Philips a levé le voile en avril dernier sur un nouveau
CD-E que nous tentons de cerner ici et qui a la particularité
d'intéresser autant les professionnels du stockage informatique que
ceux du marché grand-public. Rappelons les faits. Le 24 avril
dernier, Philips et une dizaine d'industriels font savoir qu'ils travaillent
sur les spécifications d'un Compact Disc Effaçable, spécifications
qui, une fois admises par tous les intervenants, permettraient une interchangeabilité
des médias entre lecteurs de différentes provenances. Les
membres de ce groupe sont des leaders de l'industrie du stockage informatique
sur disque optique numérique: IBM, Ricoh, Hewlett Packard, Mitsubishi
Chemical Co., Mitsumi Electric Co., Matsushita Kotobush Electric Industries
(MKE), Sony, 3M et Olympus.
Leur but est de proposer dans les années à venir des enregistreurs/lecteurs
et des médias capables de satisfaire un large éventail d'applications.

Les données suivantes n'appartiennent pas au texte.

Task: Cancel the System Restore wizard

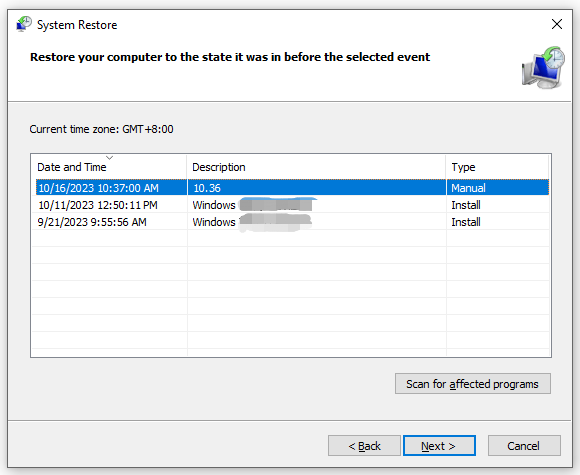Action: pos(524,446)
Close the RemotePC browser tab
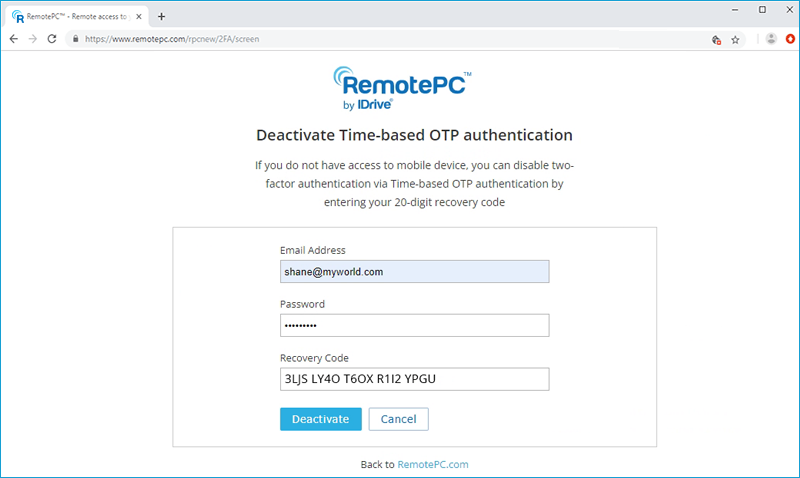 click(x=137, y=16)
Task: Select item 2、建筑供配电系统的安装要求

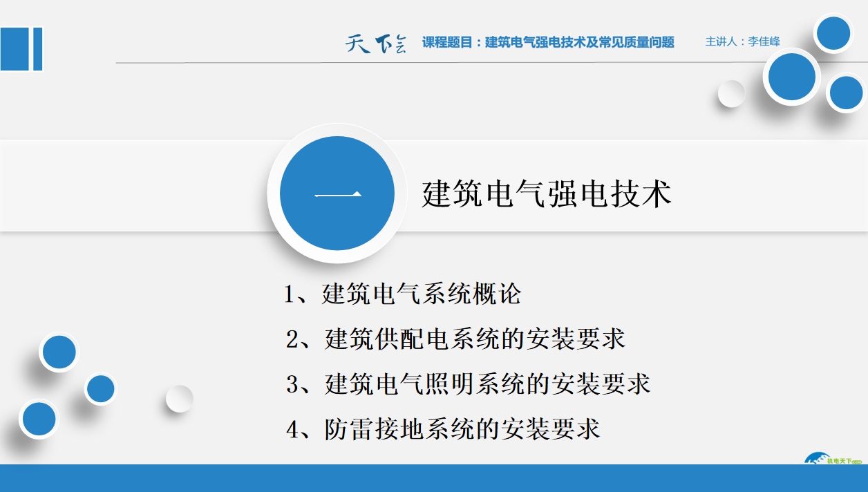Action: [455, 339]
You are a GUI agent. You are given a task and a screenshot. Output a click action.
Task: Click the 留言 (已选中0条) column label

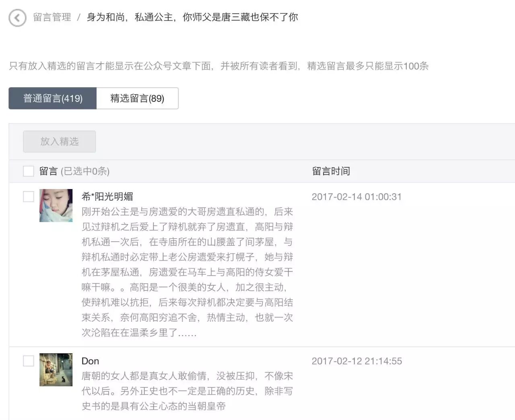click(74, 171)
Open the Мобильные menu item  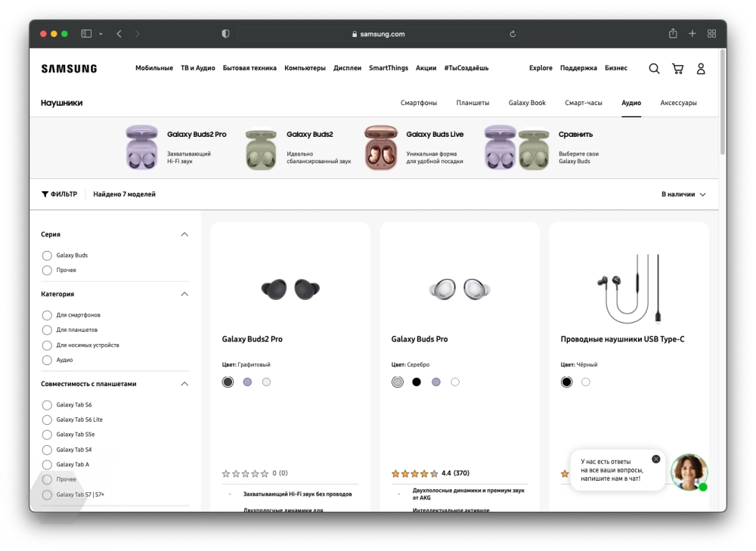pos(154,68)
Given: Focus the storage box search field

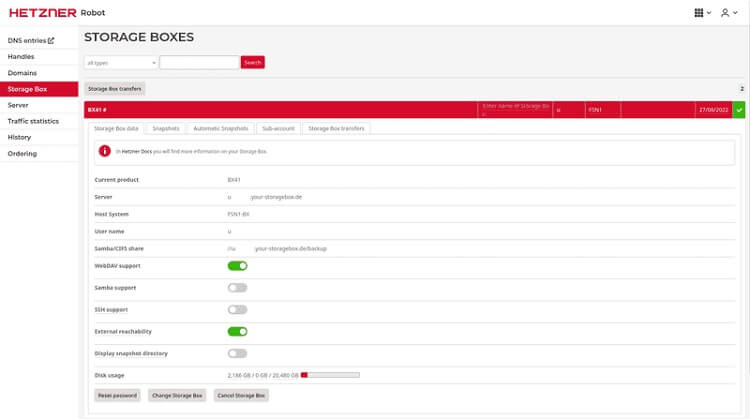Looking at the screenshot, I should click(199, 62).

M. Cornelius Kilk, responsable de la ligne de produits CD-WORM chez Philips
Key Modules et également président du comité CD-R
au sein de l'OSTA (Optical Storage Technology Association) définit
le CD-E comme "...une extension logique du CD-WORM/CD-R et du format
CD utilisé en informatique. Le CD-WORM est utilisé à
l'heure actuelle dans des environnements bureautiques pour l'archivage et
la diffusion de fichiers ou de documents. Le CD-E pourra également
être utilisé dans de telles applications avec, en plus, l'avantage
d'être un média très abordable... De plus, les unités
de CD-E pourront être utilisées pour relire les CD-ROM actuels
avec lesquels elles seront compatibles"
Les premières spécifications qui ont été publiées
sont plutôt laconiques. Il est dit que les enregistreurs/lecteurs
de CD-E devront savoir lire et enregistrer des CD-WORM et relire les CD-ROM
actuels. En revanche, ces déclarations laissent entendre qu'il ne
sera pas possible de lire des CD-E sur de simples lecteurs de CD-ROM ou
autres.
Une partie de ces exigences sont déjà remplies par le PD-2000,
ou Phase Change Writer 2000, de Panasonic (Matsushita) dont les premiers
exemplaires vont être commercialisés en Europe par Plasmon
Data et NEC. Présenté au Comdex `94 (MOS 129, pages 9 et 10),
ce périphérique lit, écrit et réécrit
des disques optiques à changement de phase d'un diamètre de
12 cm et d'une capacité de 650 méga-octets. C'est également
un lecteur de CD-ROM quadruple vitesse intégrant un contrôleur/
interface SCSI fonctionnant d'ores et déjà dans les environnements
compatibles PC et Macintosh. Son prix de vente public se situe en dessous
de mille dollars aux USA et chaque disque effaçable de 650 méga-octets
est proposé au prix de 60 dollars (prix moyen constaté). En
revanche, dans sa première version, le PD-2000 de Panasonic ne peut
pas écrire de CD-WORM ou CD-R.
Philips et certains des industriels précités envisagent
de commercialiser des enregistreurs de CD-E de première génération
en 1996. D'un format physique de 12 cm de diamètre (4,72 pouces),
le premier CD-E offrira une capacité de stockage comprise entre 600
et 650 méga-octets. Il pourra, à l'instar des autres supports
amovibles effaçables, être enregistré, lu et réécrit
à volonté, ce qui le rend apte à des opérations
de sauvegarde de données ou de fichiers en complément du disque
dur magnétique d'un micro-ordinateur ou d'une station de travail.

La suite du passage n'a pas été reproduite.